Friday, 20 April 2012

Investors worry as Spain dives back into recession

TIM WALLACE

Tuesday 17th April 2012, 3:16am


Sain's economy minister yesterday admitted the country is back in recession, as the government’s borrowing costs climbed to levels last seen before the European Central Bank’s €1 trillion (£836bn) rescue operation in December.

Madrid has taken steps to clamp down on regional governments’ rampant budget deficits, only offering credit lines in return for promises to curb spending.

However, increasing worries about the state of the economy have boosted fears that the government will fail to cut its budget deficit to the 5.3 per cent Prime Minister Mariano Rajoy is aiming for.

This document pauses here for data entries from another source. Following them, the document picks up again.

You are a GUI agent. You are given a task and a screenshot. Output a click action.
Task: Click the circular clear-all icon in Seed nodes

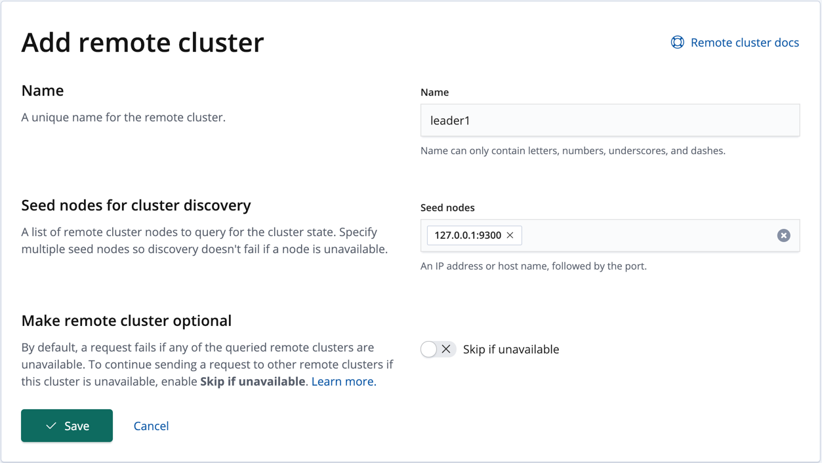[x=783, y=235]
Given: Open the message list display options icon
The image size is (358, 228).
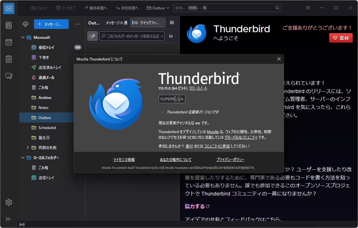Looking at the screenshot, I should point(172,23).
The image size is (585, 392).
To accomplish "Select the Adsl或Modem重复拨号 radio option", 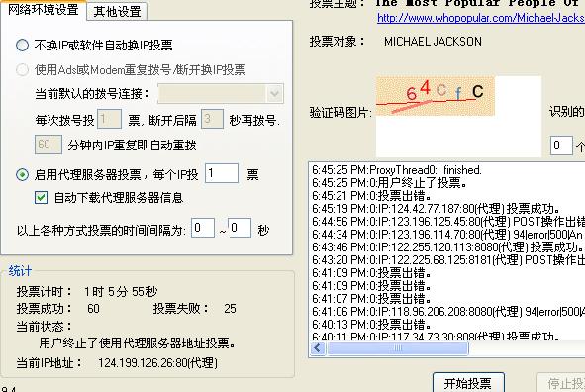I will (23, 69).
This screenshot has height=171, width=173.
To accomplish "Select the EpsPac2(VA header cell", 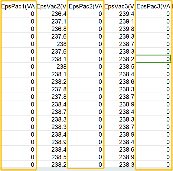I will (x=86, y=6).
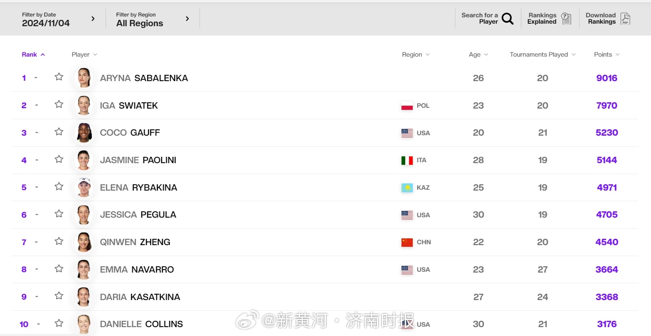
Task: Toggle the star beside Emma Navarro
Action: point(59,269)
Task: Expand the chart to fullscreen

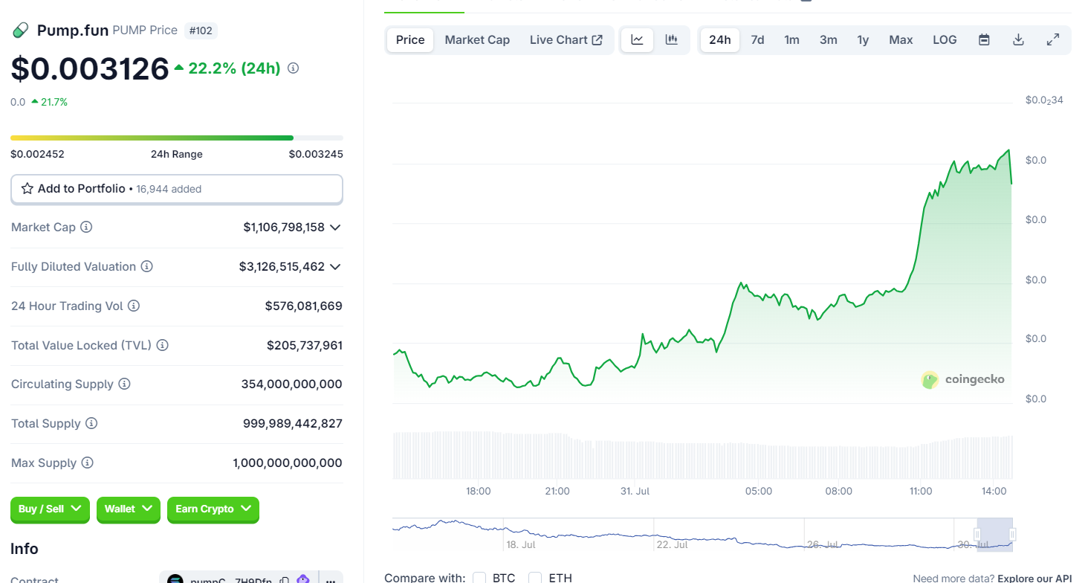Action: [1053, 40]
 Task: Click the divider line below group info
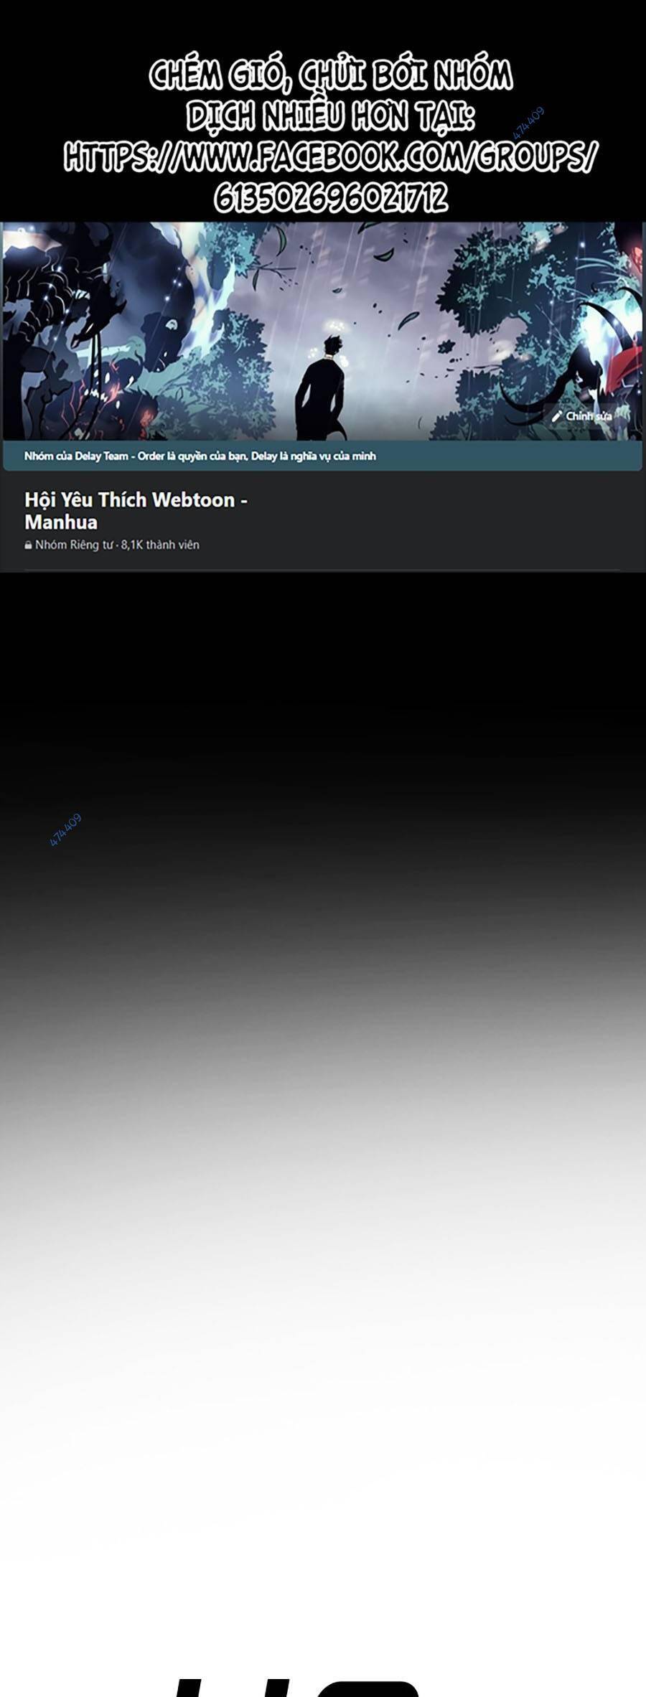(x=322, y=570)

“At the moment I see a first quarter with a similar pattern to the last quarter of last year,” said economy minister Luis de Guindos, indicating a second consecutive quarterly GDP contraction of 0.3 per cent, taking the country into official recession territory.

When Rajoy was elected at the end of November, his promises of fiscal discipline brought the country’s borrowing costs down from highs of 6.7 per cent to lows of 5.1 per cent on 10-year bonds, before falling even further when the ECB pumped Europe’s banks full of cheap cash.

But that bounce has evaporated. Yields hit 6.15 per cent yesterday, as investors began panicking once more.

“We’re back in full crisis mode,” said Rabobank rate strategist Lyn Graham-Taylor. “It is looking more and more likely that Spain is going to have some form of a bailout. Assuming there is not an ECB intervention you would not see a cap on Spanish yields, they would just keep increasing.”

Meanwhile, a study out today showed 67 per cent of fund managers expect Greece to need more assistance within a year, and just 13 per cent believe the Eurozone’s new fiscal treaty will prove strong enough to reassure markets and stop contagion.

“People are becoming more and more sceptical when politicians say contagion is not going to happen as we’ve seen so much in the past,” warned Capital Spreads’ Simon Denham, who carried out the research. “Continual claims a year ago that Greece would not need any more bailout money turned out to be pure fiction, so when political leaders say this new treaty will prevent the debt contagion, investors take such comments with a bucket load of salt.”